La Thailandia mette a dieta ​i monaci buddisti

Quasi la metà dei 349mila monaci buddisti nel Paese sono obesi. Troppi grassi saturi e zuccheri nella loro alimentazione. E ora le autorità danno le linee guida

E ora la dieta colpisce anche i monaci buddisti. Il Ministero della Salute Pubblica della Thailandia ha infatti suggerito ai religiosi di stare più attenti alla loro linea e di seguire un prontuario nutrizionale per non mettere i pericolo la loro salute.

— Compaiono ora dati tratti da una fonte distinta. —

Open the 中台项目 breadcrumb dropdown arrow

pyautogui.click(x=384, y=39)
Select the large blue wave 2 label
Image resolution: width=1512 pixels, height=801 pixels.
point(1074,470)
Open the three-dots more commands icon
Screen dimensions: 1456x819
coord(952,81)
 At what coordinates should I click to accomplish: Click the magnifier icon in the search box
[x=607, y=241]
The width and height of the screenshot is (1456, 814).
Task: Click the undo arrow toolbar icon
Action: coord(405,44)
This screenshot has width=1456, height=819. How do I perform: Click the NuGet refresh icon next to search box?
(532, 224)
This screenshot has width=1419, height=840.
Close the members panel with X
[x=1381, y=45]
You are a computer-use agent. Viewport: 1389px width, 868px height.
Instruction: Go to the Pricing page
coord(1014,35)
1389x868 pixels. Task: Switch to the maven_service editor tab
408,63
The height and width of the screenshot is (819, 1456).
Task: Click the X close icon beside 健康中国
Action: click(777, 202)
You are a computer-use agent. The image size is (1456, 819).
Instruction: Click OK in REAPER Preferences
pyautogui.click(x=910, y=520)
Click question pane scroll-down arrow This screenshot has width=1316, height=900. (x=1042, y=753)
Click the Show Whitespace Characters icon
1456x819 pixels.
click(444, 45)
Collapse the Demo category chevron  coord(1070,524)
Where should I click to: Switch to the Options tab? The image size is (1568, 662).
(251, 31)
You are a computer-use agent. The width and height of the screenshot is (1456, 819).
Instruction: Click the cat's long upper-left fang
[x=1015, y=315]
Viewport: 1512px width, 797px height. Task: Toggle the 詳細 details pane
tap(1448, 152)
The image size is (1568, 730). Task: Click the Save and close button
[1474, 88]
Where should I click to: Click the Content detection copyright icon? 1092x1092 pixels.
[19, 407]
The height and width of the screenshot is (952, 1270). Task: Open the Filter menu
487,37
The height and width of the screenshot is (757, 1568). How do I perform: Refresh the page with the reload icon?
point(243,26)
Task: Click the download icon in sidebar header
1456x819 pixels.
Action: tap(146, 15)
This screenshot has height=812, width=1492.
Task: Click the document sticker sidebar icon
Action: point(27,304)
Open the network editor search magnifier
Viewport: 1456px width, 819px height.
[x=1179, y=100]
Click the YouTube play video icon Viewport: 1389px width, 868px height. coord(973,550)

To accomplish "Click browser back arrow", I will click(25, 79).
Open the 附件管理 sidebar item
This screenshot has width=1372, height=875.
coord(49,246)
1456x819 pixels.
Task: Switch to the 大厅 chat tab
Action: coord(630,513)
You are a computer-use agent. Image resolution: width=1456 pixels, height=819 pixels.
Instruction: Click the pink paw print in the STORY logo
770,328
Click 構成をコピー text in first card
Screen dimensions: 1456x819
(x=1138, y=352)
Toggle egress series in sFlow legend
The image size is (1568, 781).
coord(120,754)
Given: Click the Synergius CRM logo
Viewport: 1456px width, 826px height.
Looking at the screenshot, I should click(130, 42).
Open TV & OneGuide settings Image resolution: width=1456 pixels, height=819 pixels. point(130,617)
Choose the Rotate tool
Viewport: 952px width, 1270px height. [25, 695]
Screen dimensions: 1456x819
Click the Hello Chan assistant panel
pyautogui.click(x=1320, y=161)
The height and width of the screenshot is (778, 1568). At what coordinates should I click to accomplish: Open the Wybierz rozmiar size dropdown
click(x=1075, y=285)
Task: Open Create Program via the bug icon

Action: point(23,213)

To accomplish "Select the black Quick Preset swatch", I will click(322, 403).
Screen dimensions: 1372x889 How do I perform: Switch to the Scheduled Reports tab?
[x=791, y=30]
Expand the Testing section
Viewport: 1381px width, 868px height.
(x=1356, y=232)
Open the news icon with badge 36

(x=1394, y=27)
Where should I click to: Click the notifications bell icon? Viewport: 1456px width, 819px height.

Secondo quanto riporta il Messaggero, nel Paese ci sarebbero troppo monaci sovrappeso: dalle statistiche risulta infatti che quasi la metà dei 349mila monaci buddisti sono tendenzialmente obesi. E questo sarebbe causato da una sbagliata alimentazione. Negli ultimi anni, i pasti dei monaci si sono riempiti di grassi saturi e di zuccheri che avrebbero aumentato di molto il livello di colesterolo dei religiosi.

Per questo motivo il Ministero della Salute Pubblica della Paese ha invitato i monaci a seguire una guida nutrizionale nella quale vengono fornite informazioni sulle tabelle caloriche, su i picchi glicemici e i rischi per la salute che possono andare dal cancro al diabete passando per l'infarto.

L'alimentazione dei monaci

Il problema però è radicato nella società. Il buddismo theravada, esteso in tutto il Paese, è regolato da rigide regole anche in campo di alimentazione. I monaci sono infatti soliti girovagare per i villaggi e le città al fine di raccogliere le offerte della popolazione che dona loro anche diversi cibi come simbolo di buon augurio. E questa sarebbe l'origine dell'obesità dei monaci thailandesi, secondo gli studi degli esperti dell'Università Chulalongkorn. Gli alimenti e le bevande che i religosi ricevono in grandi quantità contengono molti zuccheri e grassi che contribuiscono ad aumentare il peso e la possibilità di sviluppare malattie quali diabete e cancro.

Inoltre c'è un altro aspetto che non deve essere sottovalutato. La vita sedentaria nei monasteri, fatta di meditazione e preghiera, non aiuta certo i monaci a tenersi attivi e smaltire il peso in eccesso. Così i chili di troppo aumentano. E con loro anche la preoccupazione delle autorità locali che ora hanno deciso di interevenire per cercare di migliorare le condizioni di salute dei religiosi.

Le linee guida

Ai monaci sono state quindi fatte una serie di raccomandazioni che vanno dal mantenimento di una dieta allo svolgimento di esercizi fisici durante tutta la giornata. Ma il governo, che sta combattendo questo problema da diverso tempo ormai, ha dato alcune linee guida anche alle persone che offrono vivande ai religiosi. Stop quindi ai cibi ipercalorici e, in particolare, niente più bevande con troppi zuccheri, alimenti grassi e snack con poche fibre e proteine. Ora i monaci devono rimettersi in forma.